* PROBLEM TO SOLVE *
In the records below, find the line that contains "Task: Tap the" and the line that contains "You are a computer-use agent. The". Set down exactly those lines and every line between them, and nothing more.

* STUDY MATERIAL *

# # # # #

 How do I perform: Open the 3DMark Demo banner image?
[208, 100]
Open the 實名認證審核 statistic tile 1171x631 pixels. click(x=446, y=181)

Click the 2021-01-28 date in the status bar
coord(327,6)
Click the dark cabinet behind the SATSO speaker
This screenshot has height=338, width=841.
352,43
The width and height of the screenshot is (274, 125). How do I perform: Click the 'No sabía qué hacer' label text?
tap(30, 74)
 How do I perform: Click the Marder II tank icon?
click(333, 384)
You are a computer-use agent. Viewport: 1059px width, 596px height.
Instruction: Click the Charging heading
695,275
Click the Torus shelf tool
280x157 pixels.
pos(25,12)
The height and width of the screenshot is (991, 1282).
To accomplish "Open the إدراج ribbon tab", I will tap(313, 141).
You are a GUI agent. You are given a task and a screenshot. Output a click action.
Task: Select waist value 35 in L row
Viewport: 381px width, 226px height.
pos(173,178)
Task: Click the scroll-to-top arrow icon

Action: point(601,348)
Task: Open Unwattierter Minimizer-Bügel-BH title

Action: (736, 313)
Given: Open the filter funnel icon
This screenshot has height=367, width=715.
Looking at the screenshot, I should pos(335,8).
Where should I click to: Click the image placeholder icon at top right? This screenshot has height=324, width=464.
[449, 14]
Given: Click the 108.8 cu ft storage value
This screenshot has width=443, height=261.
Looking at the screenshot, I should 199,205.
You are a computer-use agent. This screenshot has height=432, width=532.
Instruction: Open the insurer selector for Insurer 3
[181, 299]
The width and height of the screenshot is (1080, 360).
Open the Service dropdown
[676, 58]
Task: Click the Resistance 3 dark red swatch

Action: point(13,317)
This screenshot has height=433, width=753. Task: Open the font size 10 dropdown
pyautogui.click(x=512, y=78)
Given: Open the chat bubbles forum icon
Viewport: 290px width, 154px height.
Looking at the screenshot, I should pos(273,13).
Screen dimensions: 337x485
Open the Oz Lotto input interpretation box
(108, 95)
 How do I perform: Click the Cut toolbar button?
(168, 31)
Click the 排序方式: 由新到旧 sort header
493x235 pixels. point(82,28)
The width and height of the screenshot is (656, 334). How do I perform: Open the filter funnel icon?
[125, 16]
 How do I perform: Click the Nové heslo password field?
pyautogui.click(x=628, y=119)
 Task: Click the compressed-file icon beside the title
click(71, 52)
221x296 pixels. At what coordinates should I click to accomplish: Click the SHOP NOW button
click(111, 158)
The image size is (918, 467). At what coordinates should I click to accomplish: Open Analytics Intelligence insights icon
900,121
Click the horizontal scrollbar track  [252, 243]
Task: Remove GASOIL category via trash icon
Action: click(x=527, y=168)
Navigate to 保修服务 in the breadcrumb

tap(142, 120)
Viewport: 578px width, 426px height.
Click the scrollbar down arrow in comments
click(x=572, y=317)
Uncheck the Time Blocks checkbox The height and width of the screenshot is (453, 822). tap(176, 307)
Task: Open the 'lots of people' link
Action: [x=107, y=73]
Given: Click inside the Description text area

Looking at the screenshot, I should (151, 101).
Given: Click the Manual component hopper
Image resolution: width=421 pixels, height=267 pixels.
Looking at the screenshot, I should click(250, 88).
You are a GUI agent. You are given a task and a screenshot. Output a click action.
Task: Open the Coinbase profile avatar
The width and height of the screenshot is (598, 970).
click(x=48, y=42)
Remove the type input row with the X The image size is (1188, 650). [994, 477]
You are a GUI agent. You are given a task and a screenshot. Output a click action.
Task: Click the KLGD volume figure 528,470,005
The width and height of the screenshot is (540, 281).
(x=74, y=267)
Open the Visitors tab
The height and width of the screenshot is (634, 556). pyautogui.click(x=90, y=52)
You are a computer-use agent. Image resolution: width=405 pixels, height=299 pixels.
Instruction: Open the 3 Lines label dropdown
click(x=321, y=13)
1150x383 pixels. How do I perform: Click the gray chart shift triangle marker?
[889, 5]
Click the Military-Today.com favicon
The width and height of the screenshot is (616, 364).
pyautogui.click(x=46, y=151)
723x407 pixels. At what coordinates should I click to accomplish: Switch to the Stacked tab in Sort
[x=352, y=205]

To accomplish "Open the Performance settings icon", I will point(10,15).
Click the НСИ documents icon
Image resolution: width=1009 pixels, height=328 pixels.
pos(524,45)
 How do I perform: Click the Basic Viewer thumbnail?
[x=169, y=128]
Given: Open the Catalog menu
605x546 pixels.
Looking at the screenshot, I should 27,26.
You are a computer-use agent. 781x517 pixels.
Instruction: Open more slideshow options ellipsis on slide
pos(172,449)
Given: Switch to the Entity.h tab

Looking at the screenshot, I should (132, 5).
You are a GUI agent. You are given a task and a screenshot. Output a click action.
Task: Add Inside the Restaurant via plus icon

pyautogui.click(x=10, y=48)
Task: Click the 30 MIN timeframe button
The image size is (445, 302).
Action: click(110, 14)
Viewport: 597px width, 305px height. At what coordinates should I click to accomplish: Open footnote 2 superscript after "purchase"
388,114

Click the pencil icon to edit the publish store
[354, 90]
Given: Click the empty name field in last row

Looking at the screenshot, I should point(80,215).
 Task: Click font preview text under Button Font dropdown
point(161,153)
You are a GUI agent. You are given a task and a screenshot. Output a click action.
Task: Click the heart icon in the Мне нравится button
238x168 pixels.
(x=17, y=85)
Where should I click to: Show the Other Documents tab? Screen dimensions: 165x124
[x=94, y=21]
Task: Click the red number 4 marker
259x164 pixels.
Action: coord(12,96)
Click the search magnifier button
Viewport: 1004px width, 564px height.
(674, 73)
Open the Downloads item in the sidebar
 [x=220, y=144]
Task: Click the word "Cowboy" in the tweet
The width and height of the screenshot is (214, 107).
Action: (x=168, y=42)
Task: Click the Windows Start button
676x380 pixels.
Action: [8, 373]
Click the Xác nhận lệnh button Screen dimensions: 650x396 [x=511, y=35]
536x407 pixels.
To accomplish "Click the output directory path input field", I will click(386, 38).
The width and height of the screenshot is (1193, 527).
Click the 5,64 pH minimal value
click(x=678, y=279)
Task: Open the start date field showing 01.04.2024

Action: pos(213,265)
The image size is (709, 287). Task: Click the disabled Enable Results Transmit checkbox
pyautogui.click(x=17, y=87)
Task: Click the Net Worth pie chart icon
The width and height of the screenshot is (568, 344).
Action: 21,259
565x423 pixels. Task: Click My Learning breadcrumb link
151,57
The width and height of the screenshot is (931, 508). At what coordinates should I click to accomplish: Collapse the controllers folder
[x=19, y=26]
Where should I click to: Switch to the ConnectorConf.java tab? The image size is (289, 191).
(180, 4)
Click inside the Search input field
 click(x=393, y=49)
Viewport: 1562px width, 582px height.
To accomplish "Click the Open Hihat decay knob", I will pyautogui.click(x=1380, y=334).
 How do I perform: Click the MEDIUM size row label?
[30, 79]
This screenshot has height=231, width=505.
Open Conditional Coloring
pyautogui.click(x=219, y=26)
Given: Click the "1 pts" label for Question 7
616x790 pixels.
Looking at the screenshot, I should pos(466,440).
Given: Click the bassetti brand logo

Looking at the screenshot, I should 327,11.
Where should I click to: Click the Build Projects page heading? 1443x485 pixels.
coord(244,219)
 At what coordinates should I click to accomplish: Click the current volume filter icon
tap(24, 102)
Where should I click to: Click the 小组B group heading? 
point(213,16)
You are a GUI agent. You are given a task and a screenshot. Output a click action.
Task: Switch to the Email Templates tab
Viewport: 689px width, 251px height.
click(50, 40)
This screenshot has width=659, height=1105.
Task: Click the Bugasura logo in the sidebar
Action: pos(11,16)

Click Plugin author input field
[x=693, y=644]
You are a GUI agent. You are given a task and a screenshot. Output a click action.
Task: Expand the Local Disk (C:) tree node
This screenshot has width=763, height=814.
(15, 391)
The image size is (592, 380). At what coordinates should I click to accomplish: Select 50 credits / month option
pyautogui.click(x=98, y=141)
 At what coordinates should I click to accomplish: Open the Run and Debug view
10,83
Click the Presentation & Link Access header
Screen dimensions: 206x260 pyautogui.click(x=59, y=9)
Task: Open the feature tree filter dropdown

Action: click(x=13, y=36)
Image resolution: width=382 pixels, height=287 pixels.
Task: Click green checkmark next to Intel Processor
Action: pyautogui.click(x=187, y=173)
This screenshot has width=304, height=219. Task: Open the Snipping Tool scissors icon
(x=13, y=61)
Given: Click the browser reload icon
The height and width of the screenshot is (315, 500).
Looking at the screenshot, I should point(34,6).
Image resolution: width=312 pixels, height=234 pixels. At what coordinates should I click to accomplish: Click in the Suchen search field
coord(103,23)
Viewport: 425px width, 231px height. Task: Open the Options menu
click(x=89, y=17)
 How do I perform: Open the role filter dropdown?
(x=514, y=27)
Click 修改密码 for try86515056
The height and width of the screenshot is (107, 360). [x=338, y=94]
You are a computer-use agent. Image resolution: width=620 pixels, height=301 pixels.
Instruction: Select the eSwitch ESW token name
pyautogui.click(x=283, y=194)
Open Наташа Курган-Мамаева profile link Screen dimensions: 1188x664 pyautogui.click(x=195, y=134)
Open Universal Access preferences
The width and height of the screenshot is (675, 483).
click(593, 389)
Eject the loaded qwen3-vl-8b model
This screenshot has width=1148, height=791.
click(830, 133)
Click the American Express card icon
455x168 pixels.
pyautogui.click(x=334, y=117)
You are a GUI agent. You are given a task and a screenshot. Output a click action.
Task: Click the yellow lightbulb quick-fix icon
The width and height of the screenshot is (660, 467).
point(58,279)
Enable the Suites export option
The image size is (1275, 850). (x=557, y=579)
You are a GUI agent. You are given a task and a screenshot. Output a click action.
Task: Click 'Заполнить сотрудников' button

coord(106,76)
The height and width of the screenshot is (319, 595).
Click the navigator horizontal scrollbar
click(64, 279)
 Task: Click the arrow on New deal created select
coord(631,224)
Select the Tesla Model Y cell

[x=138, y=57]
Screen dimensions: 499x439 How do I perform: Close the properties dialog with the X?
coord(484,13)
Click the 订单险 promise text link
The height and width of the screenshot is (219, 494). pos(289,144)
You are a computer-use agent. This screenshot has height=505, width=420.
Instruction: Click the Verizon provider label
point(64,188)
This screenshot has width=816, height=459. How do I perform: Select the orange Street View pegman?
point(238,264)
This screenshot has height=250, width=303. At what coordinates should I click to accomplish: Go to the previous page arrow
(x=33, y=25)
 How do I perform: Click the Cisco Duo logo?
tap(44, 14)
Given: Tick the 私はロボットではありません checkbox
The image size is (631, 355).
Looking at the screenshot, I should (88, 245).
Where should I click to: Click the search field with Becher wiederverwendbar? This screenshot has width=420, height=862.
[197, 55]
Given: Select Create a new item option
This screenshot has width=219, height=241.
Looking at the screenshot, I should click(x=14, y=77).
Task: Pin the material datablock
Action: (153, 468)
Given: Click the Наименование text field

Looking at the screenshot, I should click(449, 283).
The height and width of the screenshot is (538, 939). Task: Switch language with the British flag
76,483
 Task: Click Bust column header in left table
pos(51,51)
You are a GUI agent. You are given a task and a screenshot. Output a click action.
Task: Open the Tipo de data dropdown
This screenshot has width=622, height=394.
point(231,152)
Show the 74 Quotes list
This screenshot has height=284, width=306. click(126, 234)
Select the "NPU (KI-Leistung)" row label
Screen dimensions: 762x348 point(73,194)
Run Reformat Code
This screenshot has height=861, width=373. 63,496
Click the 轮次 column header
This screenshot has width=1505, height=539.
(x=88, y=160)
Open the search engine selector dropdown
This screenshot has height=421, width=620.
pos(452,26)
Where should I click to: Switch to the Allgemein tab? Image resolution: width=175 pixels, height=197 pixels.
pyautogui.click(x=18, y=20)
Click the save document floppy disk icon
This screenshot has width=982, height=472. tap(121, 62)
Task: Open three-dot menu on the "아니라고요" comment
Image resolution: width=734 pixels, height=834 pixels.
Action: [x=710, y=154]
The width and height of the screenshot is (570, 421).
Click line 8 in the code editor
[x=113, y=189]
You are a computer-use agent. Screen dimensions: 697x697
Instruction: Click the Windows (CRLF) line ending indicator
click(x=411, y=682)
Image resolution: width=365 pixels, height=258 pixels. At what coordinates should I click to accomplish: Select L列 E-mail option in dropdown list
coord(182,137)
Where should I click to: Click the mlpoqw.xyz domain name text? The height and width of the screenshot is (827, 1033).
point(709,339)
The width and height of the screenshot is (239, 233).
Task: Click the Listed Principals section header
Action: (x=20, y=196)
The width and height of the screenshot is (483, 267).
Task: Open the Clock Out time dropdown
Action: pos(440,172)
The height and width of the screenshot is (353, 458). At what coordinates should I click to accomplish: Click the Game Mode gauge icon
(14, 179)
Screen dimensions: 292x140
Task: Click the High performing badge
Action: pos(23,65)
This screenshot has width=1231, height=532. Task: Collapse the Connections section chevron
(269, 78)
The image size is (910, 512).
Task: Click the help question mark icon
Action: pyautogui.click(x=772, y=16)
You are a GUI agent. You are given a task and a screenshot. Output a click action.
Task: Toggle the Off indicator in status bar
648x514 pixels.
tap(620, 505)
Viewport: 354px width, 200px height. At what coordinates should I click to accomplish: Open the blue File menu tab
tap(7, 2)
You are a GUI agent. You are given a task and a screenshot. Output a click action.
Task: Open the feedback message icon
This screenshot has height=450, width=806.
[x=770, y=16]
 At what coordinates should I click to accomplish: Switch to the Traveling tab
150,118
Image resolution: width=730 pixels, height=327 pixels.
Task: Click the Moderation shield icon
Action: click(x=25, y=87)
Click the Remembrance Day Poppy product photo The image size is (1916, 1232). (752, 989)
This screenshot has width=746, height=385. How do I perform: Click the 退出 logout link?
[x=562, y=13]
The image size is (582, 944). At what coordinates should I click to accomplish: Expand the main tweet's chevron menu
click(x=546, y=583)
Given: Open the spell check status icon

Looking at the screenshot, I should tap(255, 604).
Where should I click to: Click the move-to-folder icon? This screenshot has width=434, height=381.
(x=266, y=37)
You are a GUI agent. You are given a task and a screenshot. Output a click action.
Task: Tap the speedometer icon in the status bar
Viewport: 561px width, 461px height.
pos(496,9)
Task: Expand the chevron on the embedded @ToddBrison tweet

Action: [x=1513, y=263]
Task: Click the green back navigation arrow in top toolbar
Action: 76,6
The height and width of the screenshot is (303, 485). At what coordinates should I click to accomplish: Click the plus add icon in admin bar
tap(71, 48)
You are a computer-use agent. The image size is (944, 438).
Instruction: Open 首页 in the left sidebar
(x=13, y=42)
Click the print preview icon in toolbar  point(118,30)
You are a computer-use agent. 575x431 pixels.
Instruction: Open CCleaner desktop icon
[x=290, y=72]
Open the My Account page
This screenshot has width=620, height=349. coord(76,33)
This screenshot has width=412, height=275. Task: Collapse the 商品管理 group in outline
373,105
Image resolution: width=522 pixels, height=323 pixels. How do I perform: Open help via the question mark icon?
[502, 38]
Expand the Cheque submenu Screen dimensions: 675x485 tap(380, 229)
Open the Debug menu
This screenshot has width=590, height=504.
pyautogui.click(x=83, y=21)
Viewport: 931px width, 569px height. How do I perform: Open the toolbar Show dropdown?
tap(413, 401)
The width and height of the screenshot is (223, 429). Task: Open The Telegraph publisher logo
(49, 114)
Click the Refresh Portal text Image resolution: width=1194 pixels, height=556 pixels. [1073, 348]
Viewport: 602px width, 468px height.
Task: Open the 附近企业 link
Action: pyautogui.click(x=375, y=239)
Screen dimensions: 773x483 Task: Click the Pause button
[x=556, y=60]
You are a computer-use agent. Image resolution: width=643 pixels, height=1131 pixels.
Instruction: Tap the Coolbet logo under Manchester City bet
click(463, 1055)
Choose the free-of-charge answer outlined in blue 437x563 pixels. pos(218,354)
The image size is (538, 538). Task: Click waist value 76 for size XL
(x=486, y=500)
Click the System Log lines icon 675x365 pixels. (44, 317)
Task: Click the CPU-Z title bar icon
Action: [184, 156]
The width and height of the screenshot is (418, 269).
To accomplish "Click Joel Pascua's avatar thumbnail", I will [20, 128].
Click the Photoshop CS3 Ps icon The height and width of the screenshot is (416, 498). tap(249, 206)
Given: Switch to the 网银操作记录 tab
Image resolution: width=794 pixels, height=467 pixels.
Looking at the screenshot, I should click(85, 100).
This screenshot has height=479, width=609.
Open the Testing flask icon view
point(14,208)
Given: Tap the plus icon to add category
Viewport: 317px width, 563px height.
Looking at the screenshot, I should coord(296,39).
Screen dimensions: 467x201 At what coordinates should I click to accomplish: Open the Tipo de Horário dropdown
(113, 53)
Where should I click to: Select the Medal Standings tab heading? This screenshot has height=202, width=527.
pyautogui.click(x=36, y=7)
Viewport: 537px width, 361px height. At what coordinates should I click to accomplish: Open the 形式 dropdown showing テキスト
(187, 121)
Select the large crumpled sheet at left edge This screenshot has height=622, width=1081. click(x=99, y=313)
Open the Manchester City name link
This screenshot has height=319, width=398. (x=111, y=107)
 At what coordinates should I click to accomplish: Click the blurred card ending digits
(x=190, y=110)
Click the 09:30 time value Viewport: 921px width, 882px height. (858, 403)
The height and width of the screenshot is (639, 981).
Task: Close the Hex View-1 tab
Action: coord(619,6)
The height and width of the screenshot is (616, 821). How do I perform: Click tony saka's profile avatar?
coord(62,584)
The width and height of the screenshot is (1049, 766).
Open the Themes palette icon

# # # # #

* TASK OUTPUT *
Task: Tap the speedometer icon in the status bar
Viewport: 561px width, 461px height.
pos(496,9)
Task: Expand the chevron on the embedded @ToddBrison tweet

Action: [x=1513, y=263]
Task: Click the green back navigation arrow in top toolbar
Action: 76,6
The height and width of the screenshot is (303, 485). At what coordinates should I click to accomplish: Click the plus add icon in admin bar
tap(71, 48)
You are a computer-use agent. The image size is (944, 438).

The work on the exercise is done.